June 7, 2011

IUI 2: Day 15 - IUI#1 - Epiphany

In all my life, or as least for as long as I can remember, I never felt like I would get pregnant by accident, or that I would know what it was like to carry a child. I don't know why, really. Maybe it's because I'm 34, and it seems weird that I haven't ever concieved despite a lot of odds that I would have already. Maybe I've always known that we'd have this problem, and God helped soften the blow by instilling that feeling in me.

Because of that, I have come to understand one thing: For at least the last 10 years, I believe I've been creating my own self fulfilling prophecy by reiterating to myself and others that thought. I believe I have been doing so in order not be disappointed when it didn't happen on it's own. I've spent 10 years, in some way shape or form desperately hoping that it would just happen, so that I would be surprised, so that I would be wrong. I believe that I always hoped for that surprise reaction of "oh my God, I'm pregnant" so that that the next course of life would just systematically figure itself out on its own, and I would be swept away, without having to think about actually making the conscious effort of doing it myself. Maybe that's because I didn't want the disappointment, or I didn't want it to be this hard. I don't really deal well with having to arrive at another of these life changing crossroads on my own accord.

But, like any true self-fulfilling prophecy, I arrived at the beginning of this journey exactly where I didn't want to: having to go through the hard part, having to work through something I didn't want to have to work through, in order to get to the good.
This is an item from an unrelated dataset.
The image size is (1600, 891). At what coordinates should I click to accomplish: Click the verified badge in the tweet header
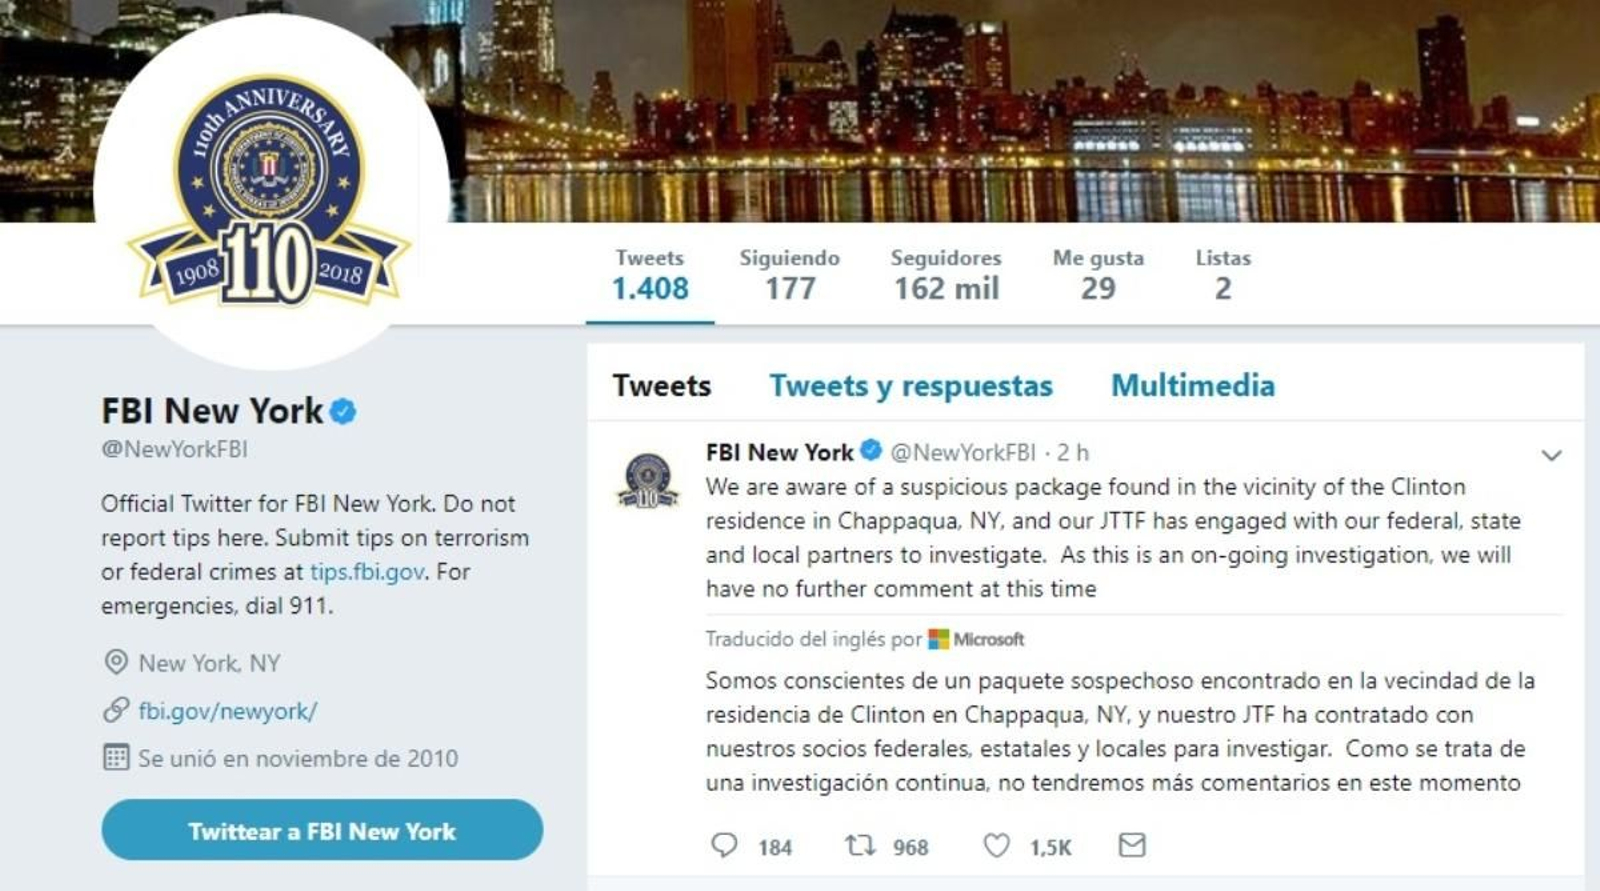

What you don't realize when you make a decision to pursue this whole process is what is really involved. You can't realize at the time how it feels to be thrown into the middle of a tornado that is whipping around you while you try nothing more than to attach yourself to anything that is remotely standing still. Nevermind the endless testing, prodding, stirrups, time off of work, hormones, and scheduling that has to go into it. How could you have actually stopped for a minute to realize that you were supposed to go through a grieving process, or that it was ok to be sad for a little bit. You just start mindlessly going through the motions, doing what you're supposed to do. You forget that for a few years the only thing you really knew about ovulation was based on what you read about mucus and basal temperature, not nearly what you know now, like that your uterine lining looks perfect, and that you have two mature eggs measuring 17 and 19 mm, respectively. It's a wave of sadness that flashes over you when suddenly you realize that there is never going to be that accidental surprise you always hoped to find. The understanding that your period will never just not come that month, or the acceptance that you will never again have to buy a pregnancy test or wonder if you'll get a positive result without the help of a team of doctors and a man you'll never meet manipulating your chances of actually becoming pregnant.
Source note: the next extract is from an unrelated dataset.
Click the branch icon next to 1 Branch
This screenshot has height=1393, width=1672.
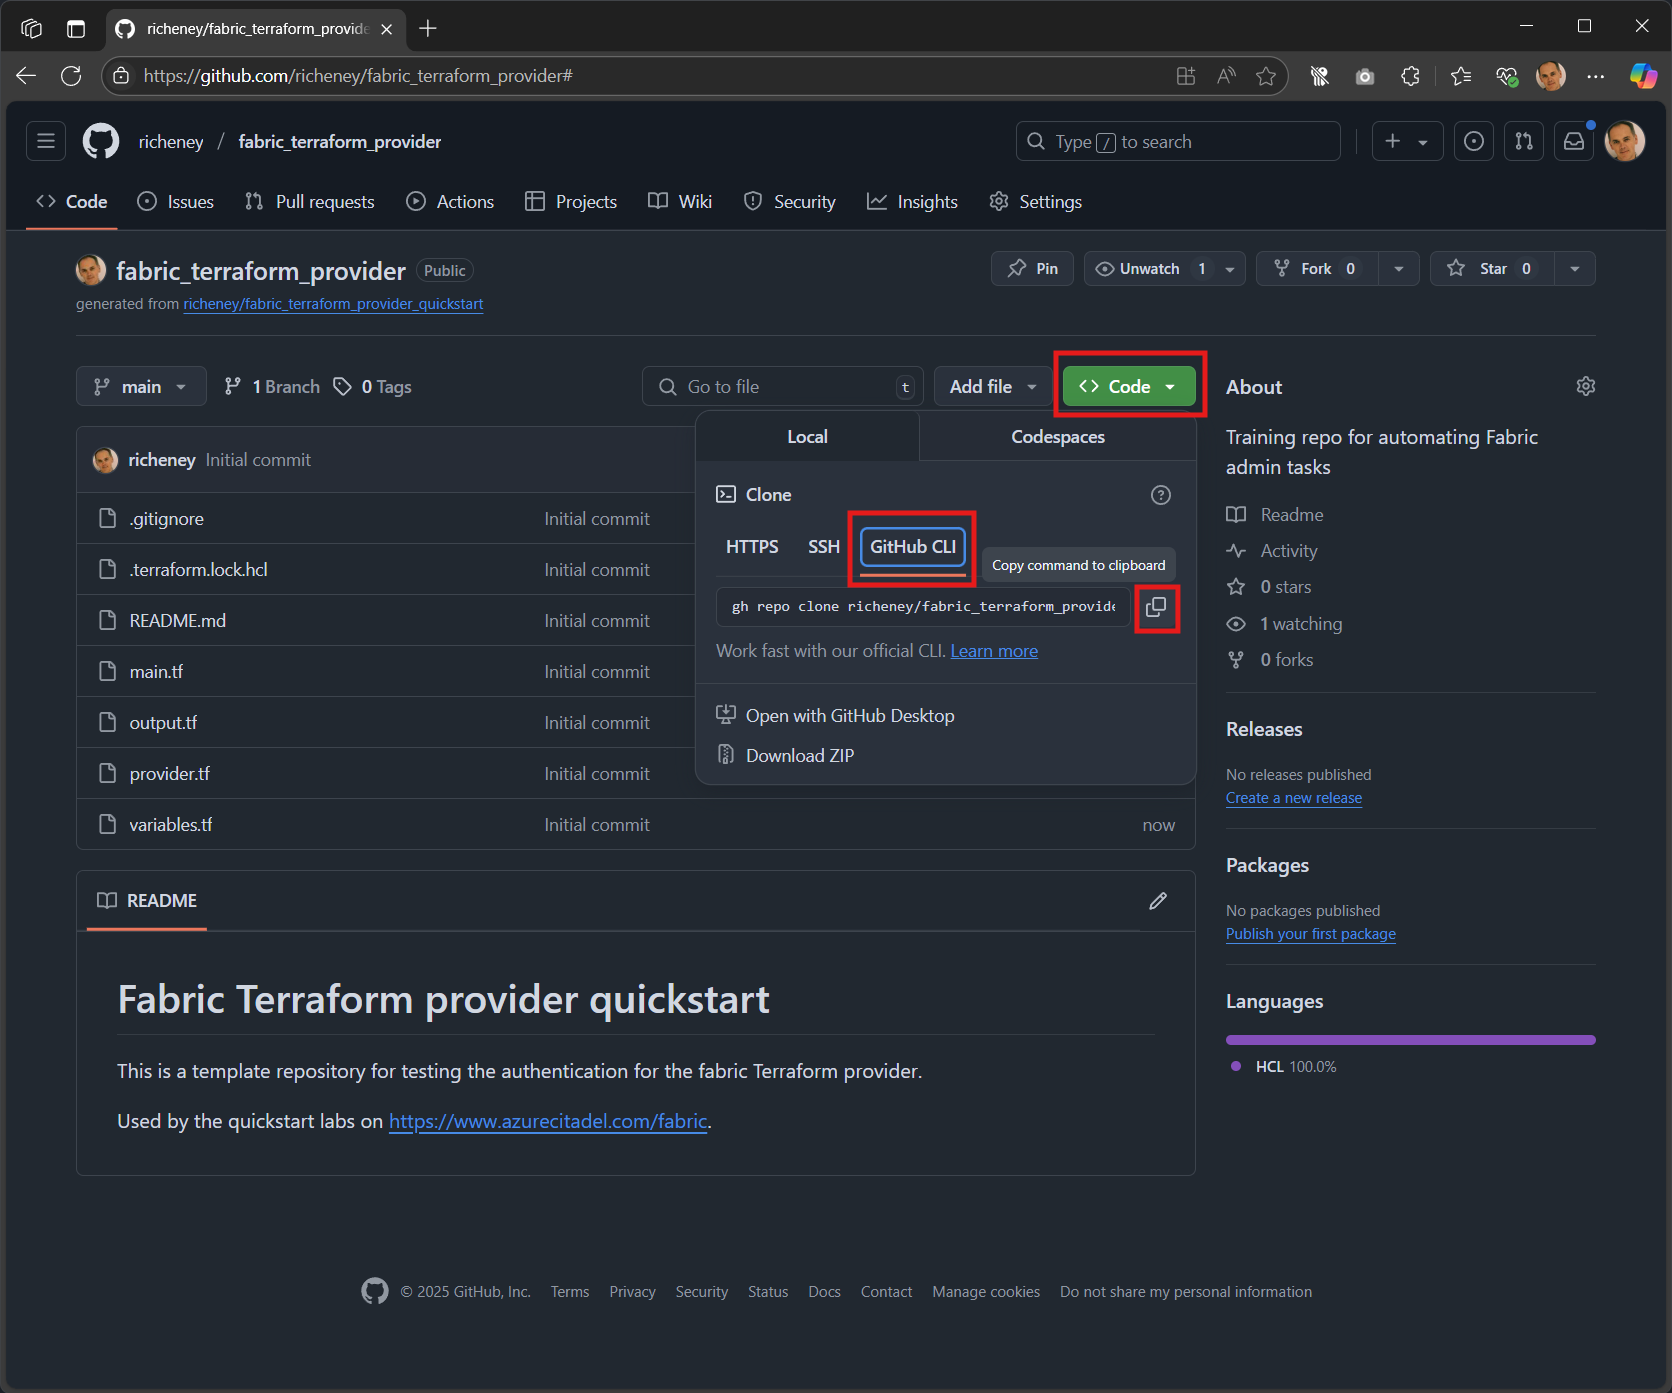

Whatever joy couples who concieve naturally have as part of the process of becoming a parent feels like it's been stripped away, down to a place where all you can wonder is how the hell did I get here? That's what yesterday was like for me.

It was both an incredibly hard moment of realization and a step forward in this journey I'm on.
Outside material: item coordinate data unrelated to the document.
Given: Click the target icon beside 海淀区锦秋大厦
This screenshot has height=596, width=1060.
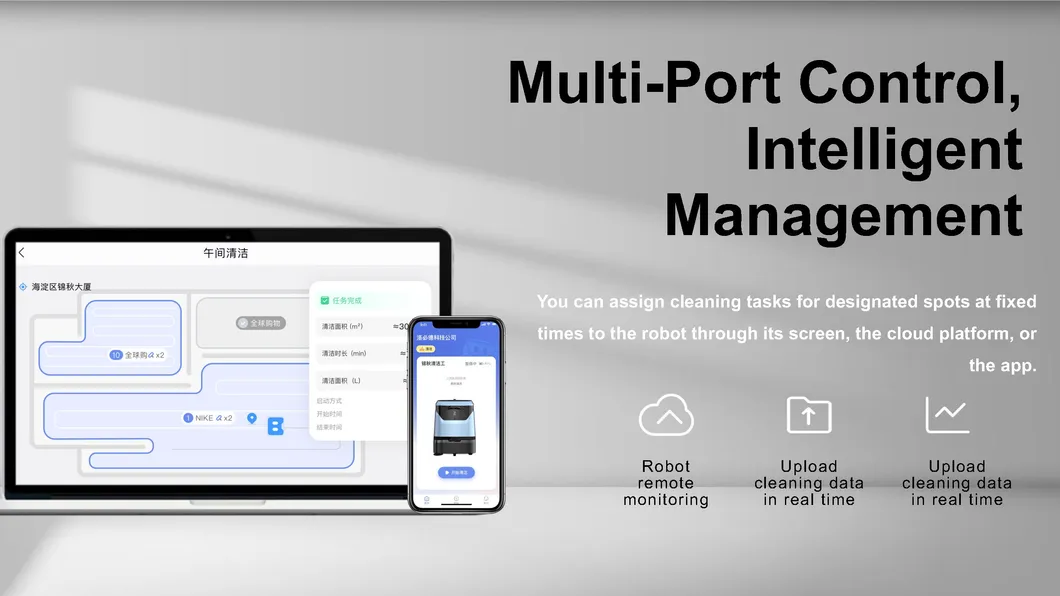Looking at the screenshot, I should [23, 287].
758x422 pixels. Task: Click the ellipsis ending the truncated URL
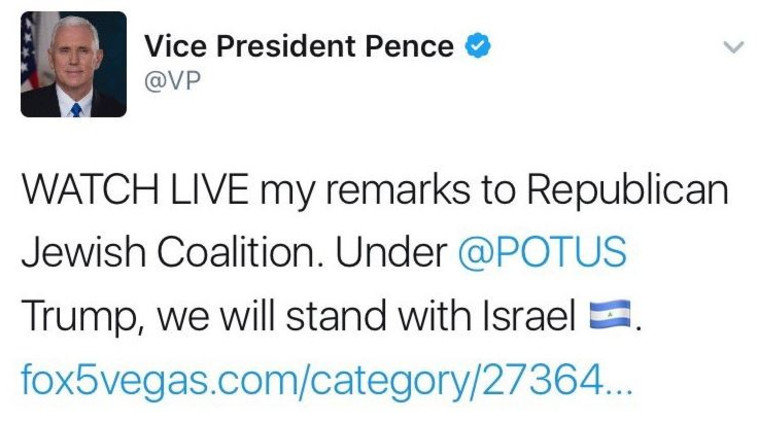[x=618, y=384]
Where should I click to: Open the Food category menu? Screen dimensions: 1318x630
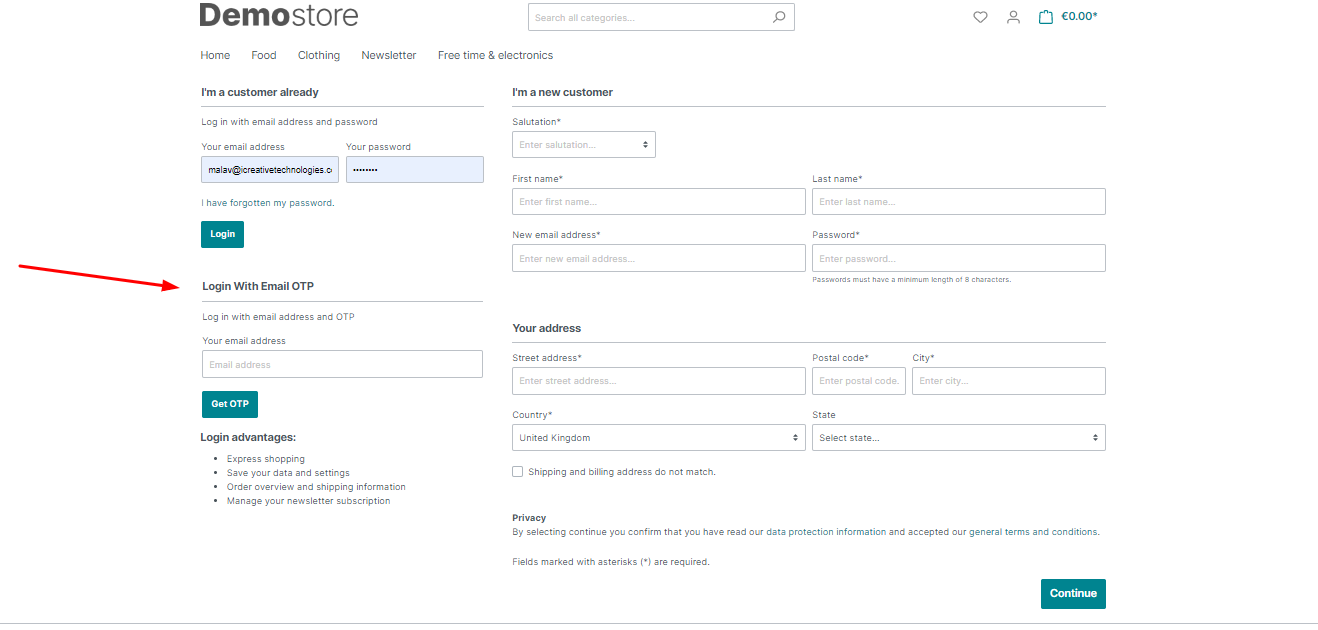[x=263, y=55]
As for the IUI. Today, I dropped off my swimmers at 1:00 p.m., at MY doctors office, in MY city. Sigh...I felt relief. I went and had lunch at Moby Dick's (chicken and kubideh kabob, shirazi salad, water) and played Solitare on my iPhone while I ate. I then went back to the office to wait for about 20-minutes before my IUI. This time we had 8.3 million sperm after the thaw, with 59% mobility. The doctor (MY doctor), told me it was a great specemin. Comparatively, last time the post thaw was roughly 5M and 6M sperm. The swimmers that launched their greatest competition today, came from a vial that was collected on 3.24.10...my nephews birthday.

Tomorrow is round two, and the dreaded two-week wait. This is the time when you wished that all those medical advances, all that equipment that has been hooked up to your hoo-ha all this time could actually tell you right away if that 20% chance will turn into the rest of your life.